(TEXT PASSAGE)
····················
While I know plenty of people are anticipating the same old song to keep playing, it rather appears that European distress has continued to flare up and is making that impossible.  Today, Greece has begun what might be called a fire sale of assets, looking to unload and privatize.

Would they be doing this if they thought international assistance was just around the corner?  Perhaps, if this is a largely symbolic act, they would.  But if it is not such an act, then it marks a new beat in the global symphony.

The IMF and similar world bodies must be very anxious about the condition of other European countries.  Portugal and Spain are in the corner of the World’s eye, so to speak.  And it is just as plausible that these groups are concerned with the idea of not having enough firepower to put down a crisis caused by the latter, that they are presently toying with the idea of disserting the former.

How this all ultimately plays out is rather complicated.  However, the last time these concerns went mainstream, the euro collapsed significantly against the dollar.  I have reason to guess the final outcome will look similar.

More directly, a slowdown of the European economies will surely be felt in the energy markets, as demand drops off from an entire continent.  That’s one outcome.

Another would be that the EU devalues the euro to accommodate its members, thus strengthening the dollar.  Again, here, energy markets, as well as all U.S. denominated assets, would be roiled.

What I am confident in is this:  Europe and its countries have a…

…oh wait a minute, I promised some sort of retarded picture for the illiterate in my last post.

 

There.  Continuing.

European countries have a long history of operating by currency devaluation.  The historical context of this problem stems from after the Great War.  Watching London stagnate Britain’s economy in pursuit of a strong pound sterling, as France benefited from a fixed, low exchange rate (France was the original China, you see), permanently fixated the sound logic of maintaining low unemployment, even at the expense of other citizens.
····················
(RECORDED INFORMATION)
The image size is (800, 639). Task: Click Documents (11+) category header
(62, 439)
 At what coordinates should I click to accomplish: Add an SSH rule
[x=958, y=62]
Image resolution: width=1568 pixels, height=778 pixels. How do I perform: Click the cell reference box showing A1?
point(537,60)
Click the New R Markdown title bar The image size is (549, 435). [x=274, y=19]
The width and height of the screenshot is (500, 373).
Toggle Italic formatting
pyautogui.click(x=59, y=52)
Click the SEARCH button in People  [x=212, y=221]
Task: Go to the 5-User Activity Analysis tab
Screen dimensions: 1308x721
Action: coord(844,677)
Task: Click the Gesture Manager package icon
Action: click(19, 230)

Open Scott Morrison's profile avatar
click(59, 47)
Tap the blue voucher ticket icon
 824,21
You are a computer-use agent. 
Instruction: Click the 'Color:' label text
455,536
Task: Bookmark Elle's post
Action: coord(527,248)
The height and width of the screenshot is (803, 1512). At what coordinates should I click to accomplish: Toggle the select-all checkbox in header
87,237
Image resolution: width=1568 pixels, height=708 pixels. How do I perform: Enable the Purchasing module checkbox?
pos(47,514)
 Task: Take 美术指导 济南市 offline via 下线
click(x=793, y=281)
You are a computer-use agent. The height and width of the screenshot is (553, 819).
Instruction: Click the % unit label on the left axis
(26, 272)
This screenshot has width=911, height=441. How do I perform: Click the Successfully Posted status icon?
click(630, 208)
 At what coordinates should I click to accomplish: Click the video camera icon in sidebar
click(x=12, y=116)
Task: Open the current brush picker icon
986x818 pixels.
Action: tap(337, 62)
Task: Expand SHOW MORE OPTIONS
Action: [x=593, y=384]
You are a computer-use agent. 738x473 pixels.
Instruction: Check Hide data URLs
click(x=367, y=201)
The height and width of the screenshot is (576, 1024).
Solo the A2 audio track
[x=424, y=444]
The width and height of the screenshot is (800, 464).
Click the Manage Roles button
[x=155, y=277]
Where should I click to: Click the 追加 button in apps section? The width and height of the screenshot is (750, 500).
····················
(TASKS FOR THIS EXERCISE)
(1) Reproduce the commentary on Europe's debt troubles from "More directly, a" to "There.  Continuing.".
(2) Write the next part of the commentary on Europe's debt troubles, picking up after its final sentence.
The entries have nothing to do with the commentary on Europe's debt troubles.

(OUTPUTS FOR THE TASKS)
(1)
More directly, a slowdown of the European economies will surely be felt in the energy markets, as demand drops off from an entire continent.  That’s one outcome.

Another would be that the EU devalues the euro to accommodate its members, thus strengthening the dollar.  Again, here, energy markets, as well as all U.S. denominated assets, would be roiled.

What I am confident in is this:  Europe and its countries have a…

…oh wait a minute, I promised some sort of retarded picture for the illiterate in my last post.

 

There.  Continuing.

(2)
I do not expect that mind set to change dramatically, even in the face of stronger representation from purportedly conservative groups.

All of this bodes well for the dollar; particularly because it now appears as if Bernanke is getting what he has so desperately sought: wage inflation.  I read about wage inflation picking up today, for contract workers.

In addition, unemployment is picking up in the U.S. making it further dangerous for the Fed to continue destroying the USD.  Continued easing could force a commodity run that puts the unemployed into a deep poverty.  Plus, if wages for employed workers are increasing, bringing about such economic benefits as they do, it will be equally hard to justify continuing the path at hand.  The Fed is being pulled apart from two ends, and I think both play to a policy of a firmer dollar.

All in all, I would not be long energy here, with reports of slowing economies and many reasons for a stronger currency.  Moreover, I would not push my luck, betting that the Fed continues its policies indefinitely, as that is most certainly not the case. 

Similarly, while the destruction of the euro may aid commodities in other markets, or even at home as foreign deposits search for safe havens, but as a rule of thumb I would not count on such a trade, as temporarily it looks like Europe is going to refuse to devalue the euro, until it absolutely has to.  And the indirect relationship between the dollar and the euro makes those trades extremely difficult to calculate.